Après cinq années d'existence, pourquoi Yahoo n'a-t-il pas changé de charte grahique ?
Pourquoi voulez-vous qu'on la change ? Elle ne vous plaît pas ? (rires) Une des clés du succès de Yahoo, c'est la légèreté des pages. Nos utilisateurs demandent que les pages s'affichent vite. Disons qu'il y a des évolutions par touche. Depuis un mois et demi, nous nous attachons à animer davantage la page d'accueil de Yahoo.fr.

Quelle est la répartition de l'audience sur les différentes parties de Yahoo.fr ?
Nous ne communiquons pas précisément sur l'audience de Yahoo.fr. En revanche, à partir du ratio en terme de pages vues, l'audience se répartit ainsi : 40 % média et
e-commerce, 40 % pour la partie communauté (forums, chat, etc.) et 20 % pour le guide Internet.
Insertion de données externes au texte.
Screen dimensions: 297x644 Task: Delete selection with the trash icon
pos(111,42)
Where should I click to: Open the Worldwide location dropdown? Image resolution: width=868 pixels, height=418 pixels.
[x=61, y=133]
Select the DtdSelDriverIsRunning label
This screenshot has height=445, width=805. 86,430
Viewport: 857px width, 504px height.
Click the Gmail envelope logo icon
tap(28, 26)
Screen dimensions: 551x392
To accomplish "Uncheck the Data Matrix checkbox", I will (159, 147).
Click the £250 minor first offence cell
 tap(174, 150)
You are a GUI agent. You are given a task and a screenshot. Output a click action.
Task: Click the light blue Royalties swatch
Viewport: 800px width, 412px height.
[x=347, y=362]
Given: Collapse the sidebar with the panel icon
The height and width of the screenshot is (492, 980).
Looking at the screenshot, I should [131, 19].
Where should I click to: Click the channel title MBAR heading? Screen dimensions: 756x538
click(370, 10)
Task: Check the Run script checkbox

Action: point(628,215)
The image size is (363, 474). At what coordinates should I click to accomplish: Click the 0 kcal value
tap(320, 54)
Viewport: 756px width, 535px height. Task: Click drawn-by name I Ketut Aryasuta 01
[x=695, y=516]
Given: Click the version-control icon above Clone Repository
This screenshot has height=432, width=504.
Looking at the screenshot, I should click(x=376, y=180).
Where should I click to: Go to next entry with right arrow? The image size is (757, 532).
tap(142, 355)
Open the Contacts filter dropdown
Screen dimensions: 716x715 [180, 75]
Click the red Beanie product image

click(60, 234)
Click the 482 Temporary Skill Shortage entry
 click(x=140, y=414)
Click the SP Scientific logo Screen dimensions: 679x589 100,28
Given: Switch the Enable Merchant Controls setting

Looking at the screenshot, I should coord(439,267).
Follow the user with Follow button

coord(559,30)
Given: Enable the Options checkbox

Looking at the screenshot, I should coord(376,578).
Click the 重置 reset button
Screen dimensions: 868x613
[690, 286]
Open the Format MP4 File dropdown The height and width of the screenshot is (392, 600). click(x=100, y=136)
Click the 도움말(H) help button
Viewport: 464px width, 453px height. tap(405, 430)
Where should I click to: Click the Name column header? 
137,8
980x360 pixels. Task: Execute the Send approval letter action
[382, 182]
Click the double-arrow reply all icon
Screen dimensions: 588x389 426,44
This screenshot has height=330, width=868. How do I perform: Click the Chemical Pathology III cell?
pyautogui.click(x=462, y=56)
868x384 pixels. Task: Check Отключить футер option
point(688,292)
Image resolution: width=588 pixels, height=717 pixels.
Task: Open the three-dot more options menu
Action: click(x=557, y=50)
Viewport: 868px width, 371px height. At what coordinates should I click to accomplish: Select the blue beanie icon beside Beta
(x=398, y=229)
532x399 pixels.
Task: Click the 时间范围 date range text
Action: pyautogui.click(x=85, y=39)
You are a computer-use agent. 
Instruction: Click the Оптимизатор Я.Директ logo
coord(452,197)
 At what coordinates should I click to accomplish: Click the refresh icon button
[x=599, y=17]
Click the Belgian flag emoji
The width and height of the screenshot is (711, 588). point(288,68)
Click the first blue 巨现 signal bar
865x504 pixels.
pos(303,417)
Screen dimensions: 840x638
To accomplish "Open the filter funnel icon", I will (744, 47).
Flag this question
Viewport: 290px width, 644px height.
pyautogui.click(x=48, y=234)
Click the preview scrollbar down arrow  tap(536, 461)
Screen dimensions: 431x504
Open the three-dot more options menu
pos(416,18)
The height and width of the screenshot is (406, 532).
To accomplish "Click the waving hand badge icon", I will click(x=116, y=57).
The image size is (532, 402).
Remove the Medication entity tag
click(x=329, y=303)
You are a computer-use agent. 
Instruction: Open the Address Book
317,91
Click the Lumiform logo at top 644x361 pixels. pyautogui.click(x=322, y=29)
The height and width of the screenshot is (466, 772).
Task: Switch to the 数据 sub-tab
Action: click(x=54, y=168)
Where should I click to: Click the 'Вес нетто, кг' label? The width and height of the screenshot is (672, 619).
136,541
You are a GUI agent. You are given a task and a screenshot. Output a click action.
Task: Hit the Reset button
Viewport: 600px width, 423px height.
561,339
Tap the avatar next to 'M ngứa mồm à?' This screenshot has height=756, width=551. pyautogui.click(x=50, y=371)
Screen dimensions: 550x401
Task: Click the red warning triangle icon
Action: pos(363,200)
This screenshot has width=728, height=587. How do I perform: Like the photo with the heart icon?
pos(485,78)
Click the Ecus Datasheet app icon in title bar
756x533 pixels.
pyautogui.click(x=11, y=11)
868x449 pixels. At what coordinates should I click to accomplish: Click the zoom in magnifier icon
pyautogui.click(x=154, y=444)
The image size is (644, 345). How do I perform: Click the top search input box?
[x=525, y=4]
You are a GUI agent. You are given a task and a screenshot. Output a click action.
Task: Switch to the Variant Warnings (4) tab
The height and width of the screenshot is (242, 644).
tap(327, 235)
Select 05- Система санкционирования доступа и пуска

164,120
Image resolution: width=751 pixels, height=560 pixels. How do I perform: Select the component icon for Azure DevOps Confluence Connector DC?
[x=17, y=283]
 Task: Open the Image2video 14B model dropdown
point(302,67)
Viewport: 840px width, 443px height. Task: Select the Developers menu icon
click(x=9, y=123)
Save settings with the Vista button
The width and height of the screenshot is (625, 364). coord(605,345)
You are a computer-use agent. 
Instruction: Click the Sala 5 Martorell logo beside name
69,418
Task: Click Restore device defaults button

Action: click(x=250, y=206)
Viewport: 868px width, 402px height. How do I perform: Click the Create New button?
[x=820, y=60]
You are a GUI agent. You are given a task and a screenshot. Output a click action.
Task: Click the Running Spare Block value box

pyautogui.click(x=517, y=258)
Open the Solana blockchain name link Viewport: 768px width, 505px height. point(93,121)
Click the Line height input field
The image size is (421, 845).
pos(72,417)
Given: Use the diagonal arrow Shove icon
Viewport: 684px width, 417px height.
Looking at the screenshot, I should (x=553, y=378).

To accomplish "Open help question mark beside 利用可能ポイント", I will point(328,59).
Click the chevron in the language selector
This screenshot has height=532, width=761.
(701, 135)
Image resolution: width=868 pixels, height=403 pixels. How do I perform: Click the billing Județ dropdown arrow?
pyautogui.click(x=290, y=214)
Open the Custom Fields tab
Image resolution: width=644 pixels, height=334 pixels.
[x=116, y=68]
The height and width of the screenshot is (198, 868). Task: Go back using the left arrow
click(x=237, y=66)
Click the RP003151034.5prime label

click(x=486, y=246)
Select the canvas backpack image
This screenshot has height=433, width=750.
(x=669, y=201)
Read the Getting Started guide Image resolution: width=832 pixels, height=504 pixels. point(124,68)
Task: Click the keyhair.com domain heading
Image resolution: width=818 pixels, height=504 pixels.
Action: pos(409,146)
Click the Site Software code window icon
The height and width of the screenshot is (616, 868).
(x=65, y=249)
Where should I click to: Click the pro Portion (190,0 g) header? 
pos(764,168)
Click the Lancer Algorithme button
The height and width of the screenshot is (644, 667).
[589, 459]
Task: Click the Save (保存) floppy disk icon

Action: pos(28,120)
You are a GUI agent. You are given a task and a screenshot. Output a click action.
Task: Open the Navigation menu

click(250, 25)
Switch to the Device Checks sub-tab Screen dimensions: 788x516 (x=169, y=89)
Vous avez toujours été critique vis-à-vis de l'outil Cybermétrie. Que pensez-vous de la nouvelle version ?
C'est un outil qui a dû être amélioré techniquement et qui va être utile pour une certaine catégorie de sites qui ont besoin d'avoir un suivi de leurs pages vues. Sa démarche de certification auprès de l'OJD est judicieuse. Mais aujourd'hui, ce qu'un annonceur veut acheter, c'est une pénétration sur le marché, un reach, un nombre de visiteurs uniques avec un temps de répétition et de connexion. Et ces informations-là sont données par les panels.

Où en est le coût pour mille (CPM) chez Yahoo ?
Nous arrivons à des CPM équivalents à ceux pratiqués par la presse généraliste. En rotation générale, nous étions autour de 150 francs l'année dernière. Maintenant, nous tournons autour de 30 francs. Nous nous adaptons à une expérience annonceur. Il faut que l'on arrive à tenir avec ce niveau de CPM. Je vous rappelle que le journal sportif L'Equipe vend un CPM à 250 francs pour 1.000 lecteurs. Aujourd'hui, nos thématiques sont dans cet univers-là. Il faut que l'on explique à nos annonceurs que nous avons un service plus : c'est l'interactivité.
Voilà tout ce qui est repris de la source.